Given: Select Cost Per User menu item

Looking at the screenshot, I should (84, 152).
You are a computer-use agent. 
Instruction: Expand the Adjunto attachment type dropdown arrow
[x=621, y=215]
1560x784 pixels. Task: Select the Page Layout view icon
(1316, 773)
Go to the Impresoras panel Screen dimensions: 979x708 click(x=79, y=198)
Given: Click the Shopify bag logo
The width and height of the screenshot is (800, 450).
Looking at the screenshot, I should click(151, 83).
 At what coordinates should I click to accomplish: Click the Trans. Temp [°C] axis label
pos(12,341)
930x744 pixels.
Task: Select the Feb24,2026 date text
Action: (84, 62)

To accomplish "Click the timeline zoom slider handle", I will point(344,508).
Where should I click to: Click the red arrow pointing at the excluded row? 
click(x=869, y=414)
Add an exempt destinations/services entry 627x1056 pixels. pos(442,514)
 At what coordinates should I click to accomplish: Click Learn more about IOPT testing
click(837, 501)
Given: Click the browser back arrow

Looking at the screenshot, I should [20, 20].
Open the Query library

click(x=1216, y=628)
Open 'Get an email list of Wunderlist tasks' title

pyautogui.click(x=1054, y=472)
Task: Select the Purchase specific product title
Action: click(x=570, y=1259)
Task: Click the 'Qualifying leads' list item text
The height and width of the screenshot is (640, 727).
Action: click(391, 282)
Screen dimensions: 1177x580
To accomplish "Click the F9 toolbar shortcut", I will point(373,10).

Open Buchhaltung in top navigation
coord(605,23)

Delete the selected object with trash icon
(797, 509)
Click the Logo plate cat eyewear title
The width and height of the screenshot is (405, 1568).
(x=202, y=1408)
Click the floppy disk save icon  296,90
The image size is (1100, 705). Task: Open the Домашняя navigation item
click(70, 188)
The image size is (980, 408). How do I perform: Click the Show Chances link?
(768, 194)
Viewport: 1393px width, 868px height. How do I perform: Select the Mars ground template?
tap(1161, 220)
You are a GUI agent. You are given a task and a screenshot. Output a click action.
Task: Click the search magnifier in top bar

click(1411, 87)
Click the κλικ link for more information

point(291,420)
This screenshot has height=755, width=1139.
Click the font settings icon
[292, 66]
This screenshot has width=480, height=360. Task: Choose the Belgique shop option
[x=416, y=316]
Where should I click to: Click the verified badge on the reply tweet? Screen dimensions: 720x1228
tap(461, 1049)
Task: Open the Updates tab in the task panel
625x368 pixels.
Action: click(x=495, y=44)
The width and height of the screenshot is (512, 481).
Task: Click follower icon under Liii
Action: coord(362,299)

──────────────────────────────

Please return all of the rows above, character for character, with no changes.

Answer below:
Given: Select Cost Per User menu item

Looking at the screenshot, I should (84, 152).
You are a computer-use agent. 
Instruction: Expand the Adjunto attachment type dropdown arrow
[x=621, y=215]
1560x784 pixels. Task: Select the Page Layout view icon
(1316, 773)
Go to the Impresoras panel Screen dimensions: 979x708 click(x=79, y=198)
Given: Click the Shopify bag logo
The width and height of the screenshot is (800, 450).
Looking at the screenshot, I should click(151, 83).
 At what coordinates should I click to accomplish: Click the Trans. Temp [°C] axis label
pos(12,341)
930x744 pixels.
Task: Select the Feb24,2026 date text
Action: (84, 62)

To accomplish "Click the timeline zoom slider handle", I will point(344,508).
Where should I click to: Click the red arrow pointing at the excluded row? 
click(x=869, y=414)
Add an exempt destinations/services entry 627x1056 pixels. pos(442,514)
 At what coordinates should I click to accomplish: Click Learn more about IOPT testing
click(837, 501)
Given: Click the browser back arrow

Looking at the screenshot, I should [20, 20].
Open the Query library

click(x=1216, y=628)
Open 'Get an email list of Wunderlist tasks' title

pyautogui.click(x=1054, y=472)
Task: Select the Purchase specific product title
Action: click(x=570, y=1259)
Task: Click the 'Qualifying leads' list item text
The height and width of the screenshot is (640, 727).
Action: click(391, 282)
Screen dimensions: 1177x580
To accomplish "Click the F9 toolbar shortcut", I will point(373,10).

Open Buchhaltung in top navigation
coord(605,23)

Delete the selected object with trash icon
(797, 509)
Click the Logo plate cat eyewear title
The width and height of the screenshot is (405, 1568).
(x=202, y=1408)
Click the floppy disk save icon  296,90
The image size is (1100, 705). Task: Open the Домашняя navigation item
click(70, 188)
The image size is (980, 408). How do I perform: Click the Show Chances link?
(768, 194)
Viewport: 1393px width, 868px height. How do I perform: Select the Mars ground template?
tap(1161, 220)
You are a GUI agent. You are given a task and a screenshot. Output a click action.
Task: Click the search magnifier in top bar

click(1411, 87)
Click the κλικ link for more information

point(291,420)
This screenshot has height=755, width=1139.
Click the font settings icon
[292, 66]
This screenshot has width=480, height=360. Task: Choose the Belgique shop option
[x=416, y=316]
Where should I click to: Click the verified badge on the reply tweet? Screen dimensions: 720x1228
tap(461, 1049)
Task: Open the Updates tab in the task panel
625x368 pixels.
Action: click(x=495, y=44)
The width and height of the screenshot is (512, 481).
Task: Click follower icon under Liii
Action: coord(362,299)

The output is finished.